- Consigne détaillée -
Transcrivez à l’identique le passage de l’extrait sur le droit du sol à Mayotte en commençant aux mots « Au fil des ans, la » et en vous arrêtant après « naissance de l’enfant. ».

- Extrait du document -

Au fil des ans, la réponse politique prend la forme d’un durcissement de l’accès à la nationalité française sur le sol mahorais. Si les dispositions s’accumulent progressivement, 2018 représente un changement de cap majeur : le code de la nationalité française est revu dans le cadre de la « loi pour une immigration maîtrisée », et le droit du sol y est spécifiquement restreint pour les enfants nés à Mayotte de parents étrangers. Pour qu’ils bénéficient du droit du sol et qu’ils accèdent à la nationalité française dans les mêmes conditions que sur le reste du territoire français, les parents doivent désormais prouver un séjour régulier de trois mois avant la naissance de l’enfant.

« Il s’agit d’une rupture majeure dans le code de la nationalité. Il est d’autant plus important de la comprendre qu’elle a une suite politique », insiste Claude-Valentin Marie. Dans un long entretien au Journal du dimanche, le 21 août, le ministre de l’intérieur, Gérald Darmanin, s’est en effet prononcé en faveur d’un nouveau durcissement du droit du sol et propose de conditionner la nationalité française d’un enfant à un séjour régulier d’au moins un an à Mayotte, et non plus trois mois, pour au moins un des deux parents.

[Enregistrements conservés]
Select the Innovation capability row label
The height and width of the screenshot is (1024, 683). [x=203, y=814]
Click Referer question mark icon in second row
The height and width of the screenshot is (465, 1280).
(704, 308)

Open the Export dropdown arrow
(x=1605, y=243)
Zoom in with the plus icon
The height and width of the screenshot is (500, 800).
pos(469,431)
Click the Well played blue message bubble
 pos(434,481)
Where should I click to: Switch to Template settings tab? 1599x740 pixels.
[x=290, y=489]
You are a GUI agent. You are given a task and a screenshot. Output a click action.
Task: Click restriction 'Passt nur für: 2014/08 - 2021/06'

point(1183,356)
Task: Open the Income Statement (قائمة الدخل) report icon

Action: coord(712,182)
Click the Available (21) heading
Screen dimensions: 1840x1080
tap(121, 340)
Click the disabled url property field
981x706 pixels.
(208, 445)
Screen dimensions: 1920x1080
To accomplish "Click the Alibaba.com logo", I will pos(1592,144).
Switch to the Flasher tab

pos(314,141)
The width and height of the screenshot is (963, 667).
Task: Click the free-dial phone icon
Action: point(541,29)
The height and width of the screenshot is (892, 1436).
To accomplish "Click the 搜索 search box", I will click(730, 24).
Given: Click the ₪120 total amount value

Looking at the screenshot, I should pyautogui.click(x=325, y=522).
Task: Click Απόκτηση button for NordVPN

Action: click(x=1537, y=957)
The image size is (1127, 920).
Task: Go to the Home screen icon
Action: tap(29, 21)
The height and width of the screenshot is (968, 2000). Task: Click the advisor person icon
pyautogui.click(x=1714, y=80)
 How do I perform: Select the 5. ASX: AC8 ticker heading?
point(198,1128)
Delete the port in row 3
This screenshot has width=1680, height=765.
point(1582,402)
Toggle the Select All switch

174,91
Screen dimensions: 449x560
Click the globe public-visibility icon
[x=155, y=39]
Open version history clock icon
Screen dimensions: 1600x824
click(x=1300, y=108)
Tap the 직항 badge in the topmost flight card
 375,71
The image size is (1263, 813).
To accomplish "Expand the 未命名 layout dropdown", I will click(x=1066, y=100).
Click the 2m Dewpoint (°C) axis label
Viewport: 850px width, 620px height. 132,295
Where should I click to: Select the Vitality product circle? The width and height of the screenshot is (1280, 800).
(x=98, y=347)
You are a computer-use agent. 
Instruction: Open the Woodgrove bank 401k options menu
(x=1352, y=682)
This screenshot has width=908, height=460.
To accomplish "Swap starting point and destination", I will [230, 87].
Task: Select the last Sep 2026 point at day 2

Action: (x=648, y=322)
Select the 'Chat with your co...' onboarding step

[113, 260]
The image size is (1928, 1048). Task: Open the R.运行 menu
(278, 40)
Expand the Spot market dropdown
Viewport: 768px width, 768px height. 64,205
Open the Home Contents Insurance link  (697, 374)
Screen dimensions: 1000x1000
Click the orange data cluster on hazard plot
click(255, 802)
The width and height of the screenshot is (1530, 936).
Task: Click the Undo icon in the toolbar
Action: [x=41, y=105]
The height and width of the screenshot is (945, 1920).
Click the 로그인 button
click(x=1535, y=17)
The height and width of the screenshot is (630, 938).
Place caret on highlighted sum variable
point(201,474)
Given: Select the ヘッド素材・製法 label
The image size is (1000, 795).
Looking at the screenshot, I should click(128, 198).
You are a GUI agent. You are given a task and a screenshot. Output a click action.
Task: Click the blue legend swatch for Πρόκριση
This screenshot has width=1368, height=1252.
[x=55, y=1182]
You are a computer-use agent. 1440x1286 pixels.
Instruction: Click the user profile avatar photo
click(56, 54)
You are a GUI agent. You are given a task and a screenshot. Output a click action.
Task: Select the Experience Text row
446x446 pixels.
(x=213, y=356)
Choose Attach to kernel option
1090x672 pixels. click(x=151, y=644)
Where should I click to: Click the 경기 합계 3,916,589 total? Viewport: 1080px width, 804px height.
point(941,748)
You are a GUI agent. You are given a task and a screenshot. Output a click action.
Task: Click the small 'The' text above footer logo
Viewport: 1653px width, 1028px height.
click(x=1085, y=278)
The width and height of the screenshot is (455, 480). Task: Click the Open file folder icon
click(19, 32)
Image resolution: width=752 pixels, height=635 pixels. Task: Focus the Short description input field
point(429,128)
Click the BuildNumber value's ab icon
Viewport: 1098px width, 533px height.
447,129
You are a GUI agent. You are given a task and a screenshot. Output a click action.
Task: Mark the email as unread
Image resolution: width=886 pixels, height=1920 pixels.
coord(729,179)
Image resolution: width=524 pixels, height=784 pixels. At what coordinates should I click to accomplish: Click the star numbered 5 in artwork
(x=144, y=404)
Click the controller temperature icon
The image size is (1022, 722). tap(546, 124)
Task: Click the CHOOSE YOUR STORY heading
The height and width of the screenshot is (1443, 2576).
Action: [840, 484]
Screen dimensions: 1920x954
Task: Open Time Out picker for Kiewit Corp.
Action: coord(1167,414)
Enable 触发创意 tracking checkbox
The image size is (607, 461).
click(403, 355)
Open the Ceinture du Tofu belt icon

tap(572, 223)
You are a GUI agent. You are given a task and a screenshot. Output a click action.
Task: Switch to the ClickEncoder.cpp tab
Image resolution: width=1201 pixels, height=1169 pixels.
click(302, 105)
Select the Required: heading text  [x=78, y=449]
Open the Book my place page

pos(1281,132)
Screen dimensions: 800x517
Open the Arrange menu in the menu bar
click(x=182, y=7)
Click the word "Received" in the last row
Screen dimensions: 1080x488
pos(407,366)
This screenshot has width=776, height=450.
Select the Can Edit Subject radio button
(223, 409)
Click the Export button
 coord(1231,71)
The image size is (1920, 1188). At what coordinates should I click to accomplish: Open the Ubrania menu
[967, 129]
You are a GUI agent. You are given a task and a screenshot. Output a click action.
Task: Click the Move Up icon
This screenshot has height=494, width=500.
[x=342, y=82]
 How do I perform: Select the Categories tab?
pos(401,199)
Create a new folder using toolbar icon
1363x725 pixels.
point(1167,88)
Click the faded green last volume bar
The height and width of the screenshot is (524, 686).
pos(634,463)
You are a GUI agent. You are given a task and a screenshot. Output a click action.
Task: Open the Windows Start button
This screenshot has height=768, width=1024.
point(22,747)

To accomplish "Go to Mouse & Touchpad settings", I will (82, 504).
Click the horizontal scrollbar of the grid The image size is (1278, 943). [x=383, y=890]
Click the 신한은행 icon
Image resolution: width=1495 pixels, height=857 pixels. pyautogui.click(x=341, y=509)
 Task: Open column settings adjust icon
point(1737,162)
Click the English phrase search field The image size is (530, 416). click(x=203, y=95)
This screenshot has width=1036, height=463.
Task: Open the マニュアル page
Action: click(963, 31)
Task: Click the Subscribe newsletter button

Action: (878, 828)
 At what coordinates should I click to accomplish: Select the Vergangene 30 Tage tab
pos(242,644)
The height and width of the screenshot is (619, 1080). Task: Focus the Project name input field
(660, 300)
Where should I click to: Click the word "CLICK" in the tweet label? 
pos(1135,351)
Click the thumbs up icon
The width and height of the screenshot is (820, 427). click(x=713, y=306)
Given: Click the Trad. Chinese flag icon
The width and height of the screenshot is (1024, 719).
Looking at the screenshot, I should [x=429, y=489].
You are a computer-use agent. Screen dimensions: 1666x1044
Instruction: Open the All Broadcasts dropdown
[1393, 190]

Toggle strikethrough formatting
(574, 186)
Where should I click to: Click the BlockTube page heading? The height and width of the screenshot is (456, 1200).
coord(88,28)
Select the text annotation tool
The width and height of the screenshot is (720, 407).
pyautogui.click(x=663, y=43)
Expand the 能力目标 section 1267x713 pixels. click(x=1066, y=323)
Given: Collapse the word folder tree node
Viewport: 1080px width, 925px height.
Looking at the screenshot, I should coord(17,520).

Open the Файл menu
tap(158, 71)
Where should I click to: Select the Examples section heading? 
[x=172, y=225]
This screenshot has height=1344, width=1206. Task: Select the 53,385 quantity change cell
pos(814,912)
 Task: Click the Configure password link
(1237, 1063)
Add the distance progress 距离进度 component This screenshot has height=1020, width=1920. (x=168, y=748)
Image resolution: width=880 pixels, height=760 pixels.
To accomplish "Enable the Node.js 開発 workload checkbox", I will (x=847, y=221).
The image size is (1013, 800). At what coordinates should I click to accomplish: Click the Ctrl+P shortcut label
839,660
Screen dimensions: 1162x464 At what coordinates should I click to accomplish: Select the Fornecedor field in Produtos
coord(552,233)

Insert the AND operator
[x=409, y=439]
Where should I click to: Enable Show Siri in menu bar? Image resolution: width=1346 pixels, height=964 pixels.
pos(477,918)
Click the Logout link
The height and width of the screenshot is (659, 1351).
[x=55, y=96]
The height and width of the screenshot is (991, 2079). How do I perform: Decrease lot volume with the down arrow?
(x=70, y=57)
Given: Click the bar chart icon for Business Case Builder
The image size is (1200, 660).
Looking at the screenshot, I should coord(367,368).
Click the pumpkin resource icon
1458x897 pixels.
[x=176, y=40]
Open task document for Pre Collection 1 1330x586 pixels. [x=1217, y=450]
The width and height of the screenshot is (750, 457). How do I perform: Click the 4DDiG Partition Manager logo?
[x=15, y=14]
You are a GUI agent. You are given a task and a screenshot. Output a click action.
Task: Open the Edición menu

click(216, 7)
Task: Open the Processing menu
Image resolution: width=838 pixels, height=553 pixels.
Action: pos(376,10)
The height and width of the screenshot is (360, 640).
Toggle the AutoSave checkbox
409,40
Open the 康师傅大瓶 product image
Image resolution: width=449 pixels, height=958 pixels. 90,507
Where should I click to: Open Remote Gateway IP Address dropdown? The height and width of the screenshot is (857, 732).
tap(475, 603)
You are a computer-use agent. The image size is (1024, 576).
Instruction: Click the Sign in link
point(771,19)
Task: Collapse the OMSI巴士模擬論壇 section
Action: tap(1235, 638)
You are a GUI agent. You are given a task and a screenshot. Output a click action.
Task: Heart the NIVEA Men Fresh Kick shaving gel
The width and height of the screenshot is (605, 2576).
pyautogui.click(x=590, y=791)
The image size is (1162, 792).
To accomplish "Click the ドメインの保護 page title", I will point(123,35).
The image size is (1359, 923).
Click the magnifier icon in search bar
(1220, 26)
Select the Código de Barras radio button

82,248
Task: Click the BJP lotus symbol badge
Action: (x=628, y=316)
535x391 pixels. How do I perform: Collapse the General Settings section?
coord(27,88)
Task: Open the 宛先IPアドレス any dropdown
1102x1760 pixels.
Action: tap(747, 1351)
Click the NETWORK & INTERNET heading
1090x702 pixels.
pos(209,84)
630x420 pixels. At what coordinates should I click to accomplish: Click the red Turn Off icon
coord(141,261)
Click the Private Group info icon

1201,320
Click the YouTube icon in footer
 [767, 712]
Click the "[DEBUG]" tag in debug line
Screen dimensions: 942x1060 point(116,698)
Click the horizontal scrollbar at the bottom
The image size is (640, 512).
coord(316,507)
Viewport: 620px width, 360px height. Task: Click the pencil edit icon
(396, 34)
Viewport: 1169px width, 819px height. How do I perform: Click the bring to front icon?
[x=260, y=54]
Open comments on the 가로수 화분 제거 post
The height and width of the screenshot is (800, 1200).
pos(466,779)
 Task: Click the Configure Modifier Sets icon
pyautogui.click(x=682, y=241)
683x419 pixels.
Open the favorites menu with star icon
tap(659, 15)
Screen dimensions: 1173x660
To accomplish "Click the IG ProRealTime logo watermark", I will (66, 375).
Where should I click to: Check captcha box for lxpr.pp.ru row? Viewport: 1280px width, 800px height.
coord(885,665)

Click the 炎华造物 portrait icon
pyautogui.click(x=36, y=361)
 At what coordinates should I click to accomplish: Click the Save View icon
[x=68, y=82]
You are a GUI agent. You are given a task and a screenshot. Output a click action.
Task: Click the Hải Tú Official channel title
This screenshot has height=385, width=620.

- Réponse attendue -
Au fil des ans, la réponse politique prend la forme d’un durcissement de l’accès à la nationalité française sur le sol mahorais. Si les dispositions s’accumulent progressivement, 2018 représente un changement de cap majeur : le code de la nationalité française est revu dans le cadre de la « loi pour une immigration maîtrisée », et le droit du sol y est spécifiquement restreint pour les enfants nés à Mayotte de parents étrangers. Pour qu’ils bénéficient du droit du sol et qu’ils accèdent à la nationalité française dans les mêmes conditions que sur le reste du territoire français, les parents doivent désormais prouver un séjour régulier de trois mois avant la naissance de l’enfant.